Work required: In the records below, find the line that contains "Emails are serviced", then transcribe it and every later line exactly, stopping at the final line.

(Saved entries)
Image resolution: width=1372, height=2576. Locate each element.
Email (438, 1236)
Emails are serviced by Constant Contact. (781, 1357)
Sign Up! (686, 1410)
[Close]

Completed exercise:
Emails are serviced by Constant Contact. (781, 1357)
Sign Up! (686, 1410)
[Close]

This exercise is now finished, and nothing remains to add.